OAuth middleware improvements:

• Refactored McpOAuthAuthenticationMiddleware to clarify the authentication flow, including improved handling of token validation, challenge scope calculation, and more modular helper methods such as BuildChallengeScopes and TryGetBearerToken. This results in more maintainable and readable code. [1] [2] [3] [4] [5] [6] [7] [8] [9]

Testing enhancements:

• Added a new integration test OAuthChallengeTokenValidationTests to verify that a 401 Unauthorized challenge is correctly returned when token validation is enabled and no token is provided.

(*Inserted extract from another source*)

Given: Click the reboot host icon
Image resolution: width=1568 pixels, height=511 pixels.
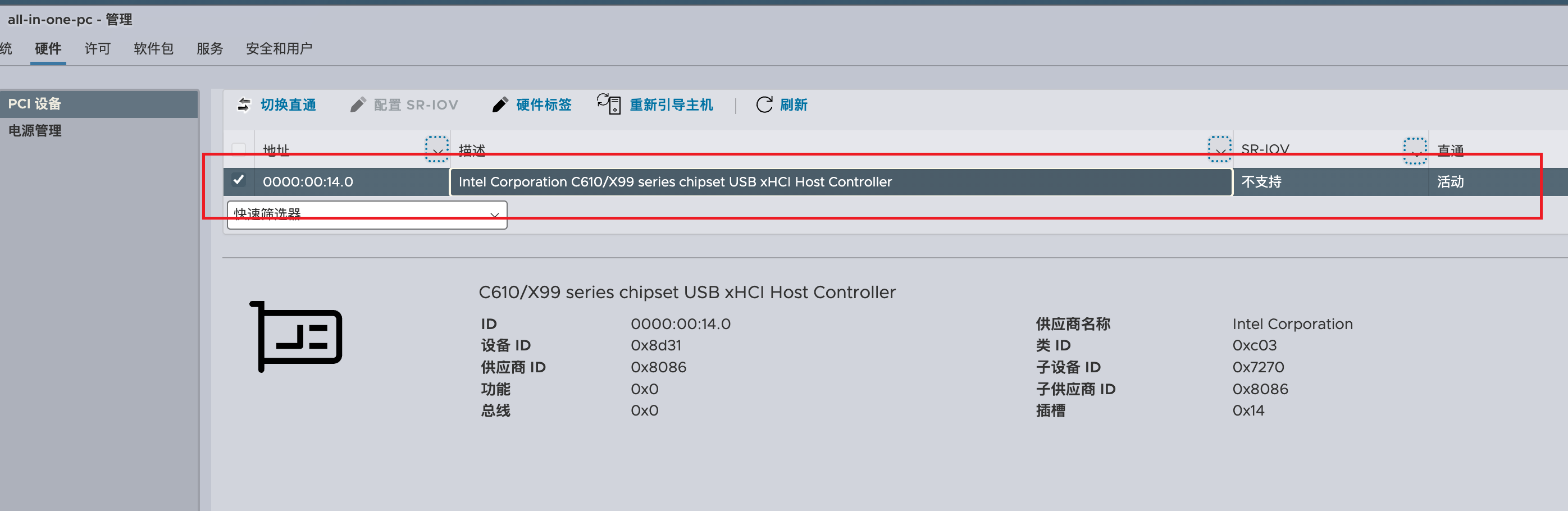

Sample and configuration updates:

• Updated the sample service extension (DemoServiceExtensions.cs) to enable JWT validation and audience validation in the demo configuration.

Dependency updates:

• Updated several NuGet package dependencies to their latest patch versions in MCPify.Sample.csproj, including Microsoft.AspNetCore.Authentication.JwtBearer, Microsoft.AspNetCore.OpenApi, Microsoft.IdentityModel.Protocols.OpenIdConnect, Microsoft.EntityFrameworkCore.InMemory, and Swashbuckle.AspNetCore.

[abdebek]

Good job, @erwinkramer! Thank you!

[erwinkramer]

@abdebek thanks for merging. I see the latest releases are all based of the same (old) commit, did u notice?

[abdebek]

@erwinkramer
I was on the wrong branch and didn’t get time to properly test the releases. This is fixed now, and I’ll be testing this one properly. We could republish the previous releases with the correct commits as stable versions, but I’d prefer to just ignore them. Thank you so much for flagging it.